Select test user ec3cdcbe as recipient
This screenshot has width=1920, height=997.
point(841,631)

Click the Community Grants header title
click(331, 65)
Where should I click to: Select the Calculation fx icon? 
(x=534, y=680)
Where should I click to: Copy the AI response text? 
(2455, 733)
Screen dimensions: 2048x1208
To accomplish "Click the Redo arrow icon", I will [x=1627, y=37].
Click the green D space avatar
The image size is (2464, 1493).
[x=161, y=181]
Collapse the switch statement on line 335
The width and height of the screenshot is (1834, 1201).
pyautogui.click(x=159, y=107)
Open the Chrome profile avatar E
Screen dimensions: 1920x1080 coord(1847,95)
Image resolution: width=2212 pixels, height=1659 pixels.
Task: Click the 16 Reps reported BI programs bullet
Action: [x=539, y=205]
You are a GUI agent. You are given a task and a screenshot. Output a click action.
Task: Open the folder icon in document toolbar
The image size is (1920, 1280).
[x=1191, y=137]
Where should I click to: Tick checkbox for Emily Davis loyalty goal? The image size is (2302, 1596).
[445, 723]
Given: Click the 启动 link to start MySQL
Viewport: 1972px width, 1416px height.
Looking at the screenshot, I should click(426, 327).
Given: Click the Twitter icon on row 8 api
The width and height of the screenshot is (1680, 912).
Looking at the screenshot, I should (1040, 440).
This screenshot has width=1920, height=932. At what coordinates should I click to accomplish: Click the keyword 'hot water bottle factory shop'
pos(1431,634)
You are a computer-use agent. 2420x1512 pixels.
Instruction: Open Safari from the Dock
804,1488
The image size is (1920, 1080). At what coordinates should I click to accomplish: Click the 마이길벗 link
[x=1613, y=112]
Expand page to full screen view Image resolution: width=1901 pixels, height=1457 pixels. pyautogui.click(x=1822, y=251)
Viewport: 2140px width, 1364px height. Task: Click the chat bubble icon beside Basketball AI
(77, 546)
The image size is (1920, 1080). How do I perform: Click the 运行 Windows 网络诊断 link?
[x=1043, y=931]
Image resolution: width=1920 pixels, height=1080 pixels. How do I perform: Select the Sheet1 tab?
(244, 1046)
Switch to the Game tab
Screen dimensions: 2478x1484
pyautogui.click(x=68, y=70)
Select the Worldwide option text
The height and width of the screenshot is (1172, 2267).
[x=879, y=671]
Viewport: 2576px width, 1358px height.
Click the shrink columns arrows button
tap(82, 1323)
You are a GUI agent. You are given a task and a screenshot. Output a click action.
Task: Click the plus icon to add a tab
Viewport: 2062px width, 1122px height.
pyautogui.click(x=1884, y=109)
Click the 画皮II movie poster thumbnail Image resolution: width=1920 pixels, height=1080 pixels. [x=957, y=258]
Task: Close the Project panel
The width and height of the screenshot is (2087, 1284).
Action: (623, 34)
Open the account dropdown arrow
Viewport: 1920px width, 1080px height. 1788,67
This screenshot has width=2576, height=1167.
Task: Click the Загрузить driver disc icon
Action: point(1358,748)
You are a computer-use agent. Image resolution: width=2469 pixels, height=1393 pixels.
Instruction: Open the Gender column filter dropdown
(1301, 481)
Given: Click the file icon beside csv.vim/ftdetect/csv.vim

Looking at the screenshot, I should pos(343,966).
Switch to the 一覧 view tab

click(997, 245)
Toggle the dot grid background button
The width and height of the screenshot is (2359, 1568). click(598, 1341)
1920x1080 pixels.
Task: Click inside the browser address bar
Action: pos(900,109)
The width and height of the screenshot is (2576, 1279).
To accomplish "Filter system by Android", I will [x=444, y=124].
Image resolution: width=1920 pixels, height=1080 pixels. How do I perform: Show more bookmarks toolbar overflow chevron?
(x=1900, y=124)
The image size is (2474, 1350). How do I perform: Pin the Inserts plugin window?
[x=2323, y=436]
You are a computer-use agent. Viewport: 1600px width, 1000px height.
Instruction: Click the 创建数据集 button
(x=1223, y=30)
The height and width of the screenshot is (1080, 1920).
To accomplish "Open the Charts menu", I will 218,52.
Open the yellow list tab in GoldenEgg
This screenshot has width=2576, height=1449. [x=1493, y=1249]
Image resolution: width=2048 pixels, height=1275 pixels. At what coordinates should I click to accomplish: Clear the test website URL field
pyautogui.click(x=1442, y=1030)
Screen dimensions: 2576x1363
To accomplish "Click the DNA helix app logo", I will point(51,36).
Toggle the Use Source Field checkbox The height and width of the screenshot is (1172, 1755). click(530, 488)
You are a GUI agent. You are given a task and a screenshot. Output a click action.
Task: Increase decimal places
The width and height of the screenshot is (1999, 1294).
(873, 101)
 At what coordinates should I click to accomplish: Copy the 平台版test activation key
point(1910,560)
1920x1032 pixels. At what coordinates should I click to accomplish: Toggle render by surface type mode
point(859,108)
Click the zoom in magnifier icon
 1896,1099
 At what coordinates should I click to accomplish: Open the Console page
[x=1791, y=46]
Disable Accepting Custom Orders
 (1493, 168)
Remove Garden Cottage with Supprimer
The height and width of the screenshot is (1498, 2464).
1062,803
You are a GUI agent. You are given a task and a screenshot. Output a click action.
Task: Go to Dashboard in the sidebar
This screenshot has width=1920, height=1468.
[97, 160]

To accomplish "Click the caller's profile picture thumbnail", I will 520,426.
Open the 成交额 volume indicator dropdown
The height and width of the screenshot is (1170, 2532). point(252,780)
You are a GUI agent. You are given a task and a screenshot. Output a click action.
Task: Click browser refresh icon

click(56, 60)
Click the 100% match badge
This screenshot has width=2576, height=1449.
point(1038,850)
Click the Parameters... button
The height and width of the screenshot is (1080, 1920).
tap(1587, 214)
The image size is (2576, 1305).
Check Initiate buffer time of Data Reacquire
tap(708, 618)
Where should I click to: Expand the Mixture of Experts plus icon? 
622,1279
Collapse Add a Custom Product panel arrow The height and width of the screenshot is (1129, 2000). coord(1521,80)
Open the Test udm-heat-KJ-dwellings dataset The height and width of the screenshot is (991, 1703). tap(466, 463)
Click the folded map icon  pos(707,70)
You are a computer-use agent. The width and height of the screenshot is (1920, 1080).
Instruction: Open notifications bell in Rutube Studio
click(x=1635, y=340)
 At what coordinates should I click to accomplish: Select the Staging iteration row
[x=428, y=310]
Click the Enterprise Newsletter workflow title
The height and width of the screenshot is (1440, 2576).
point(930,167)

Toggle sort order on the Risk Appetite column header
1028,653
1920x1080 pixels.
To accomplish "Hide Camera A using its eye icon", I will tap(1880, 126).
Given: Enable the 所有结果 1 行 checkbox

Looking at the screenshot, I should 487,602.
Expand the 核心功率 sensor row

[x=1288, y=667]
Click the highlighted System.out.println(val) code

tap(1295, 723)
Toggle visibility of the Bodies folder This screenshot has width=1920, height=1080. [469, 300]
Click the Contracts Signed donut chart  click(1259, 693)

**ACTION ITEM:** Output all records exactly, with nothing added or dropped.

**TASK RESPONSE:**
Select test user ec3cdcbe as recipient
This screenshot has width=1920, height=997.
point(841,631)

Click the Community Grants header title
click(331, 65)
Where should I click to: Select the Calculation fx icon? 
(x=534, y=680)
Where should I click to: Copy the AI response text? 
(2455, 733)
Screen dimensions: 2048x1208
To accomplish "Click the Redo arrow icon", I will [x=1627, y=37].
Click the green D space avatar
The image size is (2464, 1493).
[x=161, y=181]
Collapse the switch statement on line 335
The width and height of the screenshot is (1834, 1201).
pyautogui.click(x=159, y=107)
Open the Chrome profile avatar E
Screen dimensions: 1920x1080 coord(1847,95)
Image resolution: width=2212 pixels, height=1659 pixels.
Task: Click the 16 Reps reported BI programs bullet
Action: [x=539, y=205]
You are a GUI agent. You are given a task and a screenshot. Output a click action.
Task: Open the folder icon in document toolbar
The image size is (1920, 1280).
[x=1191, y=137]
Where should I click to: Tick checkbox for Emily Davis loyalty goal? The image size is (2302, 1596).
[445, 723]
Given: Click the 启动 link to start MySQL
Viewport: 1972px width, 1416px height.
Looking at the screenshot, I should click(426, 327).
Given: Click the Twitter icon on row 8 api
The width and height of the screenshot is (1680, 912).
Looking at the screenshot, I should (1040, 440).
This screenshot has width=1920, height=932. At what coordinates should I click to accomplish: Click the keyword 'hot water bottle factory shop'
pos(1431,634)
You are a computer-use agent. 2420x1512 pixels.
Instruction: Open Safari from the Dock
804,1488
The image size is (1920, 1080). At what coordinates should I click to accomplish: Click the 마이길벗 link
[x=1613, y=112]
Expand page to full screen view Image resolution: width=1901 pixels, height=1457 pixels. pyautogui.click(x=1822, y=251)
Viewport: 2140px width, 1364px height. Task: Click the chat bubble icon beside Basketball AI
(77, 546)
The image size is (1920, 1080). How do I perform: Click the 运行 Windows 网络诊断 link?
[x=1043, y=931]
Image resolution: width=1920 pixels, height=1080 pixels. How do I perform: Select the Sheet1 tab?
(244, 1046)
Switch to the Game tab
Screen dimensions: 2478x1484
pyautogui.click(x=68, y=70)
Select the Worldwide option text
The height and width of the screenshot is (1172, 2267).
[x=879, y=671]
Viewport: 2576px width, 1358px height.
Click the shrink columns arrows button
tap(82, 1323)
You are a GUI agent. You are given a task and a screenshot. Output a click action.
Task: Click the plus icon to add a tab
Viewport: 2062px width, 1122px height.
pyautogui.click(x=1884, y=109)
Click the 画皮II movie poster thumbnail Image resolution: width=1920 pixels, height=1080 pixels. [x=957, y=258]
Task: Close the Project panel
The width and height of the screenshot is (2087, 1284).
Action: (623, 34)
Open the account dropdown arrow
Viewport: 1920px width, 1080px height. 1788,67
This screenshot has width=2576, height=1167.
Task: Click the Загрузить driver disc icon
Action: point(1358,748)
You are a computer-use agent. Image resolution: width=2469 pixels, height=1393 pixels.
Instruction: Open the Gender column filter dropdown
(1301, 481)
Given: Click the file icon beside csv.vim/ftdetect/csv.vim

Looking at the screenshot, I should pos(343,966).
Switch to the 一覧 view tab

click(997, 245)
Toggle the dot grid background button
The width and height of the screenshot is (2359, 1568). click(598, 1341)
1920x1080 pixels.
Task: Click inside the browser address bar
Action: pos(900,109)
The width and height of the screenshot is (2576, 1279).
To accomplish "Filter system by Android", I will [x=444, y=124].
Image resolution: width=1920 pixels, height=1080 pixels. How do I perform: Show more bookmarks toolbar overflow chevron?
(x=1900, y=124)
The image size is (2474, 1350). How do I perform: Pin the Inserts plugin window?
[x=2323, y=436]
You are a computer-use agent. Viewport: 1600px width, 1000px height.
Instruction: Click the 创建数据集 button
(x=1223, y=30)
The height and width of the screenshot is (1080, 1920).
To accomplish "Open the Charts menu", I will 218,52.
Open the yellow list tab in GoldenEgg
This screenshot has width=2576, height=1449. [x=1493, y=1249]
Image resolution: width=2048 pixels, height=1275 pixels. At what coordinates should I click to accomplish: Clear the test website URL field
pyautogui.click(x=1442, y=1030)
Screen dimensions: 2576x1363
To accomplish "Click the DNA helix app logo", I will point(51,36).
Toggle the Use Source Field checkbox The height and width of the screenshot is (1172, 1755). click(530, 488)
You are a GUI agent. You are given a task and a screenshot. Output a click action.
Task: Increase decimal places
The width and height of the screenshot is (1999, 1294).
(873, 101)
 At what coordinates should I click to accomplish: Copy the 平台版test activation key
point(1910,560)
1920x1032 pixels. At what coordinates should I click to accomplish: Toggle render by surface type mode
point(859,108)
Click the zoom in magnifier icon
 1896,1099
 At what coordinates should I click to accomplish: Open the Console page
[x=1791, y=46]
Disable Accepting Custom Orders
 (1493, 168)
Remove Garden Cottage with Supprimer
The height and width of the screenshot is (1498, 2464).
1062,803
You are a GUI agent. You are given a task and a screenshot. Output a click action.
Task: Go to Dashboard in the sidebar
This screenshot has width=1920, height=1468.
[97, 160]

To accomplish "Click the caller's profile picture thumbnail", I will 520,426.
Open the 成交额 volume indicator dropdown
The height and width of the screenshot is (1170, 2532). point(252,780)
You are a GUI agent. You are given a task and a screenshot. Output a click action.
Task: Click browser refresh icon

click(56, 60)
Click the 100% match badge
This screenshot has width=2576, height=1449.
point(1038,850)
Click the Parameters... button
The height and width of the screenshot is (1080, 1920).
tap(1587, 214)
The image size is (2576, 1305).
Check Initiate buffer time of Data Reacquire
tap(708, 618)
Where should I click to: Expand the Mixture of Experts plus icon? 
622,1279
Collapse Add a Custom Product panel arrow The height and width of the screenshot is (1129, 2000). coord(1521,80)
Open the Test udm-heat-KJ-dwellings dataset The height and width of the screenshot is (991, 1703). tap(466, 463)
Click the folded map icon  pos(707,70)
You are a computer-use agent. The width and height of the screenshot is (1920, 1080).
Instruction: Open notifications bell in Rutube Studio
click(x=1635, y=340)
 At what coordinates should I click to accomplish: Select the Staging iteration row
[x=428, y=310]
Click the Enterprise Newsletter workflow title
The height and width of the screenshot is (1440, 2576).
point(930,167)

Toggle sort order on the Risk Appetite column header
1028,653
1920x1080 pixels.
To accomplish "Hide Camera A using its eye icon", I will tap(1880, 126).
Given: Enable the 所有结果 1 行 checkbox

Looking at the screenshot, I should 487,602.
Expand the 核心功率 sensor row

[x=1288, y=667]
Click the highlighted System.out.println(val) code

tap(1295, 723)
Toggle visibility of the Bodies folder This screenshot has width=1920, height=1080. [469, 300]
Click the Contracts Signed donut chart  click(1259, 693)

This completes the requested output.